Study text:
%%

2. Loop a strap around the arch of the left foot and hold the strap in both hands. Inhale and straighten the knee, pressing the left heel up toward the ceiling. Walk your hands up the strap until the elbows are fully extended. Broaden the shoulder blades across your back. Keeping the hands as high on the strap as possible, press the shoulder blades lightly into the floor. Widen the collarbones away from the sternum.
3. Extend up first through the back of the left heel, and once the back of the leg between the heel and sitting bone is fully lengthened, lift through the ball of the big toe. Begin with the raised leg perpendicular to the floor. Release the head of the thigh bone more deeply into the pelvis and, as you do, draw the foot a little closer to your head, increasing the stretch on the back of the leg.

%%

Aim of the task:
In the yoga instructions, copy the passage from "2. Loop a strap" up to and including "from the sternum.", swapping every "strap" for "belt".

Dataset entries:

%%

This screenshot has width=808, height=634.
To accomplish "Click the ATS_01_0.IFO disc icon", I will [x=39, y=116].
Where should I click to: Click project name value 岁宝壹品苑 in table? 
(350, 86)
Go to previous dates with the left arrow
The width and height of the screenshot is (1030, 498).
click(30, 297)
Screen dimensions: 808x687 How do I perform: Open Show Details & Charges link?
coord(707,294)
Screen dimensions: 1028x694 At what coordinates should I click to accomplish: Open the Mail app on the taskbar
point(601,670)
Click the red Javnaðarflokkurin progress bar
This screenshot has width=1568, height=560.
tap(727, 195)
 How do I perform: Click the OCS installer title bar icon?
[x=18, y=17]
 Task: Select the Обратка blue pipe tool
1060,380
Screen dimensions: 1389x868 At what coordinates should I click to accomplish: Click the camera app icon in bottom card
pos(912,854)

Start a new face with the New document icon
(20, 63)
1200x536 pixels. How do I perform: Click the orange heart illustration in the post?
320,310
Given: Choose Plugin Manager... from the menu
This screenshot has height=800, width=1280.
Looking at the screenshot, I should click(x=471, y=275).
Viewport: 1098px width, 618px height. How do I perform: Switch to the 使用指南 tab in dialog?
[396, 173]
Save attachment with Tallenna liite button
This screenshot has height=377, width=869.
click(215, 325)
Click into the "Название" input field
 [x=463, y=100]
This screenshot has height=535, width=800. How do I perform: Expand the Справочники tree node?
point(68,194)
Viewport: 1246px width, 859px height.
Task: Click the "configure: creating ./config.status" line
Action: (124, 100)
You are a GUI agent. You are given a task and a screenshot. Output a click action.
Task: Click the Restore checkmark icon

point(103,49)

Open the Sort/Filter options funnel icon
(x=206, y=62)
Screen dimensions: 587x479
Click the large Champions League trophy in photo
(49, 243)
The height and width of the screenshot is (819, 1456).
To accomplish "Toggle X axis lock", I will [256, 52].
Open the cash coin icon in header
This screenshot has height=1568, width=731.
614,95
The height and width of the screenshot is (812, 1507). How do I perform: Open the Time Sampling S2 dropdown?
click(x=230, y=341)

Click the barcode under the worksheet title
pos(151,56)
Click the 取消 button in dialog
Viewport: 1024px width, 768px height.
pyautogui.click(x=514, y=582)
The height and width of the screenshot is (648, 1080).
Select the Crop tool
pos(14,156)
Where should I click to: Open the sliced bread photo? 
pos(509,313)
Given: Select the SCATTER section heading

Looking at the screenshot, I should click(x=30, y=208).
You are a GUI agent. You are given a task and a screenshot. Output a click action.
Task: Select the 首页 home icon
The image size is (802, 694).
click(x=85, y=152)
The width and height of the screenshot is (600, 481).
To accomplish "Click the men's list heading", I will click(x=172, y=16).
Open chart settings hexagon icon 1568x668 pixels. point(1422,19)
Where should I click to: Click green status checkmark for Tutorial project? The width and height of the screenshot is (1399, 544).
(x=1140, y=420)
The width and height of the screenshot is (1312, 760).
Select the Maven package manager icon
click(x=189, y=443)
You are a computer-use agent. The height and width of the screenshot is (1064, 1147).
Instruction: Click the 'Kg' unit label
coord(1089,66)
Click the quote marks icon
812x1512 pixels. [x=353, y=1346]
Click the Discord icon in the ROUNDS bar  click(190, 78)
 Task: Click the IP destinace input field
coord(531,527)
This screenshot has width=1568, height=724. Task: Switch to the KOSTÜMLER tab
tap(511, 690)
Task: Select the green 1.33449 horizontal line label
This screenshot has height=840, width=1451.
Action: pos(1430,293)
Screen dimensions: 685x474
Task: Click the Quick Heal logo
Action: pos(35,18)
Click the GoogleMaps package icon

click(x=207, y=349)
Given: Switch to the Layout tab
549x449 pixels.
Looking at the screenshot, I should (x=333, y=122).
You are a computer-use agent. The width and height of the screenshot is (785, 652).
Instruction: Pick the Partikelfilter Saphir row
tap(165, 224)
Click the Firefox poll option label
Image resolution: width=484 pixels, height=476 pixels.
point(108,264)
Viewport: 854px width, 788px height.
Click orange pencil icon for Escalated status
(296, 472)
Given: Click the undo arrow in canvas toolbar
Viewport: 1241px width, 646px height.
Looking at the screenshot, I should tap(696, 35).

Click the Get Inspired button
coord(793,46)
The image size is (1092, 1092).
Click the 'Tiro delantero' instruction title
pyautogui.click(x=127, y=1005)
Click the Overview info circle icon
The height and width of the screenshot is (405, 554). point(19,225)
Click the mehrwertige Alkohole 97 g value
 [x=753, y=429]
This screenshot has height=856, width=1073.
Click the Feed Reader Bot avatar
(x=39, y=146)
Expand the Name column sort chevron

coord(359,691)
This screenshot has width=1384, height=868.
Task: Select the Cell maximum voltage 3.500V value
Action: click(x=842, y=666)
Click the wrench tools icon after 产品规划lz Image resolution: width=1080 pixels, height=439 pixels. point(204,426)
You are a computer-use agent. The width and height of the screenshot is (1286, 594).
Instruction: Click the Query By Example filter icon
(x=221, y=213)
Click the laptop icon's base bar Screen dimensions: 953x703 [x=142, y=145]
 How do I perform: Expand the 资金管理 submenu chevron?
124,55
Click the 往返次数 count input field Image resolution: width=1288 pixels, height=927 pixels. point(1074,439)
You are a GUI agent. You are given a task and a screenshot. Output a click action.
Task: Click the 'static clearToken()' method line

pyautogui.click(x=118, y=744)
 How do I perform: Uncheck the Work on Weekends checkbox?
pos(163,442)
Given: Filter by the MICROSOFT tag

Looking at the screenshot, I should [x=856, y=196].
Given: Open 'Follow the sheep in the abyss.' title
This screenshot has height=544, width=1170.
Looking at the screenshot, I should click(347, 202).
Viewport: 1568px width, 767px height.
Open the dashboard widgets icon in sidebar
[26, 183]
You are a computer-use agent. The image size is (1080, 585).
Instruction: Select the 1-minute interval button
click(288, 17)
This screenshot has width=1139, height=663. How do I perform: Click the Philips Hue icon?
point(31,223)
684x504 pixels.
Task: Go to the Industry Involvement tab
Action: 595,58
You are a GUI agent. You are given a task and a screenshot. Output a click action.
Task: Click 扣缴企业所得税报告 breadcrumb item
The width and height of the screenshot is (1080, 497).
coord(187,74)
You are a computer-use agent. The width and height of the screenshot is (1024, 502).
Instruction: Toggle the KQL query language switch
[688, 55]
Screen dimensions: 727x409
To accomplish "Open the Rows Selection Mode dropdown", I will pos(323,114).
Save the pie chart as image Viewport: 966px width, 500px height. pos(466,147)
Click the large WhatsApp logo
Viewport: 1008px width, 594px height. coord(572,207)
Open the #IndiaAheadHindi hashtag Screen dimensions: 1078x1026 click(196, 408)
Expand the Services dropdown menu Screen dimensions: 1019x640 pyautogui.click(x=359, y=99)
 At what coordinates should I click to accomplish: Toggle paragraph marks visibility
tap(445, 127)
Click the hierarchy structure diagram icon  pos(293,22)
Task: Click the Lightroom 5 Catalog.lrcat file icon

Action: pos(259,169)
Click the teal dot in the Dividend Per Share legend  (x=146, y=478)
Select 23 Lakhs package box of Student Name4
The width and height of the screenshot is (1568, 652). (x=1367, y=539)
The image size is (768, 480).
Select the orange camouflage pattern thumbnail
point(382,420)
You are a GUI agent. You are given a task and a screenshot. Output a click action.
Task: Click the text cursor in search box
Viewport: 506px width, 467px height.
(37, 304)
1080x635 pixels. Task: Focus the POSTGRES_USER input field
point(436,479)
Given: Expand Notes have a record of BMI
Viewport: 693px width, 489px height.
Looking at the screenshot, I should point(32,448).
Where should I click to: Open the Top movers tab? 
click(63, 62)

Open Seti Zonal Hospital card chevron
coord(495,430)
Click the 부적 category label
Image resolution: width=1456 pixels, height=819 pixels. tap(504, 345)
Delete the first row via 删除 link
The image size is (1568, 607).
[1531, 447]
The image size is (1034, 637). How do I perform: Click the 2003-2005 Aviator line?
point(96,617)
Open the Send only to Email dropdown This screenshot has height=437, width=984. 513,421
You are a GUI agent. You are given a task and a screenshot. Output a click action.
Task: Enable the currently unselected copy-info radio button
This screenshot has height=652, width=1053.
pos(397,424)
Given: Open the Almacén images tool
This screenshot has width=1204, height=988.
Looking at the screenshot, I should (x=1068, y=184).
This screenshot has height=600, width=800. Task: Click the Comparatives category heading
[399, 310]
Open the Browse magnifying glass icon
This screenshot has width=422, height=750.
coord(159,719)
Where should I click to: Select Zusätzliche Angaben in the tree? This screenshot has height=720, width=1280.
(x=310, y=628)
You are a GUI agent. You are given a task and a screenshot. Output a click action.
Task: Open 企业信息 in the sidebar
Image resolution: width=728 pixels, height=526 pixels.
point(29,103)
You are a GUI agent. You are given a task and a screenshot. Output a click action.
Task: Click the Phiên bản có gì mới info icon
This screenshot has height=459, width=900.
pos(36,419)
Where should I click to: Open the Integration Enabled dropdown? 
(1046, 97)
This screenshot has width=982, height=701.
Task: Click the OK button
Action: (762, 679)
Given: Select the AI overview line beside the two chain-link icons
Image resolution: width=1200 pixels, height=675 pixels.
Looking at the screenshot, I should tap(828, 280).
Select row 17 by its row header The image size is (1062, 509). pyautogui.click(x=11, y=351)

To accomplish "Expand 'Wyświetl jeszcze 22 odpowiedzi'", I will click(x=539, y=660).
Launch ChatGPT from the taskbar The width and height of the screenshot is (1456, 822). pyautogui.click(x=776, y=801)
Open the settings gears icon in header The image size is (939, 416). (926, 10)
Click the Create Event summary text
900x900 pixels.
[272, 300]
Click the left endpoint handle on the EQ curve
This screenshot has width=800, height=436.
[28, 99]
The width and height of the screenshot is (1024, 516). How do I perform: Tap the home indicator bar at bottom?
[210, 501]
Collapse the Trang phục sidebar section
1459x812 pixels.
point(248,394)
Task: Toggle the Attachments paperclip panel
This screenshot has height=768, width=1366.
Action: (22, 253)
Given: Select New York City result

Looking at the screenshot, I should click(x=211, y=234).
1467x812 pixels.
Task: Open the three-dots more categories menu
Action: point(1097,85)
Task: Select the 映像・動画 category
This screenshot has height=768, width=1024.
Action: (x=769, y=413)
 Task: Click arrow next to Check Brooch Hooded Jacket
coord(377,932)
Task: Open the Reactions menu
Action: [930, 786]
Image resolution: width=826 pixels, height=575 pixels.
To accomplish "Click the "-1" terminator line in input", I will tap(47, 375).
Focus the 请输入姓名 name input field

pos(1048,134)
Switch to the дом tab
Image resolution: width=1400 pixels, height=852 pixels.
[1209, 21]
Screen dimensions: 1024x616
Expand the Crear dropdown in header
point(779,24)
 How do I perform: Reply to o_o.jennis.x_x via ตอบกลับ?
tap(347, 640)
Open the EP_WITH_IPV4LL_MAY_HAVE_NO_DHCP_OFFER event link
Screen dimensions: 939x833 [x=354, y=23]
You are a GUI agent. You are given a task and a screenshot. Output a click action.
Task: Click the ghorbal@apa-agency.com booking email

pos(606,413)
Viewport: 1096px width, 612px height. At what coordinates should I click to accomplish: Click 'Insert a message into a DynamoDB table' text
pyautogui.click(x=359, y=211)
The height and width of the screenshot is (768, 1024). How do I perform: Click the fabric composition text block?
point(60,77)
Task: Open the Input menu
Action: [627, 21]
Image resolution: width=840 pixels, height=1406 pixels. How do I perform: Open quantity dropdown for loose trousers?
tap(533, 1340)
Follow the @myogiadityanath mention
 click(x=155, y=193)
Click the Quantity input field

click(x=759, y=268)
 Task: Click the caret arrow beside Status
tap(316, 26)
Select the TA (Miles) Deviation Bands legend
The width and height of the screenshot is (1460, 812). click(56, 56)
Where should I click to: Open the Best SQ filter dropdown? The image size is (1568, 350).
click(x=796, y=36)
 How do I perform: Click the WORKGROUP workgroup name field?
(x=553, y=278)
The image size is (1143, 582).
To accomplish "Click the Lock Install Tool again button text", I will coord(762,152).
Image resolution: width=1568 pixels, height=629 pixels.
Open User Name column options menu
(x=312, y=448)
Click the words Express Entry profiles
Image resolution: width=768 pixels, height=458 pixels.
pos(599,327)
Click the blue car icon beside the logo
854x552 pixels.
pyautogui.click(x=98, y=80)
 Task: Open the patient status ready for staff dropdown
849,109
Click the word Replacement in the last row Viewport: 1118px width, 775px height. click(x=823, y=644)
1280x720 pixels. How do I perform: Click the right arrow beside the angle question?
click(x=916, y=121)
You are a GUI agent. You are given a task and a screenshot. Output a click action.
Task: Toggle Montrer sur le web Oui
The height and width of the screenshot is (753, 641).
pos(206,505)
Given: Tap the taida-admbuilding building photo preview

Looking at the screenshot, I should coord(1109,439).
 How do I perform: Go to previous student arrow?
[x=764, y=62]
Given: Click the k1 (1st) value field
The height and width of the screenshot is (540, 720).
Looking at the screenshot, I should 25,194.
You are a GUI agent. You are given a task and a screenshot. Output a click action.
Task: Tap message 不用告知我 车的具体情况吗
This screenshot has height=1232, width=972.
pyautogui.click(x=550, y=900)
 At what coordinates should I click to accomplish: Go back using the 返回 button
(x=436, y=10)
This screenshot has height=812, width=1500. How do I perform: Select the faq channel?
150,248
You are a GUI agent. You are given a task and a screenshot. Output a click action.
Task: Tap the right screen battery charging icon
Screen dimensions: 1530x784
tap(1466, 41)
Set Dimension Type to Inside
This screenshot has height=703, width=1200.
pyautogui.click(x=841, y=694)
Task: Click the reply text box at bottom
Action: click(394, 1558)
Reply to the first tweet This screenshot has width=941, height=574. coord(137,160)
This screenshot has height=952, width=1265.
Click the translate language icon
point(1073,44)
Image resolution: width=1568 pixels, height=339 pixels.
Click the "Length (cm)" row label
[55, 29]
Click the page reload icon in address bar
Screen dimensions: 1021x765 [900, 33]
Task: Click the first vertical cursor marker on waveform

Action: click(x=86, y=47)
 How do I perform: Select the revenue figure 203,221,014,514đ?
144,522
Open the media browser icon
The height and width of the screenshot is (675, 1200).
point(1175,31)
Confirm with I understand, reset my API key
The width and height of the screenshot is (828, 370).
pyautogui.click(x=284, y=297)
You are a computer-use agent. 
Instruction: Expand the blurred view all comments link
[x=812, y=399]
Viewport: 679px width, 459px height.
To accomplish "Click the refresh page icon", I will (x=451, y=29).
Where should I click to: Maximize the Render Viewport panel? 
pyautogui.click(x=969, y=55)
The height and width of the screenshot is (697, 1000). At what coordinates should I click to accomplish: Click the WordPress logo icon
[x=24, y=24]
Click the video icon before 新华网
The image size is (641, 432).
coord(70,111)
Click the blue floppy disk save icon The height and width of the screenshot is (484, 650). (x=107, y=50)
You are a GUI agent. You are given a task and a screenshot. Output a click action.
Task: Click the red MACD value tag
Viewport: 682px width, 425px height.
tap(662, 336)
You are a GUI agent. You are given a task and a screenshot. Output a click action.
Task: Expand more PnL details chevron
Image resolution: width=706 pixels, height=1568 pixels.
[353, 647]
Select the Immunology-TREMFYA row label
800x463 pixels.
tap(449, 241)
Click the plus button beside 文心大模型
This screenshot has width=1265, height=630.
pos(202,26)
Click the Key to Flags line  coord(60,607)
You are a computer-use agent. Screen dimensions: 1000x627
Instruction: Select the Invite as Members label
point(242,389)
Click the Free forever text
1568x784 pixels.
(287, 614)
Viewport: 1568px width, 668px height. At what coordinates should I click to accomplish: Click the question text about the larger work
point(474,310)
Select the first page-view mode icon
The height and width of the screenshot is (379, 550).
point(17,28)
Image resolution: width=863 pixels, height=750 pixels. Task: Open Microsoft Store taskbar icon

%%

Result:
2. Loop a belt around the arch of the left foot and hold the belt in both hands. Inhale and straighten the knee, pressing the left heel up toward the ceiling. Walk your hands up the belt until the elbows are fully extended. Broaden the shoulder blades across your back. Keeping the hands as high on the belt as possible, press the shoulder blades lightly into the floor. Widen the collarbones away from the sternum.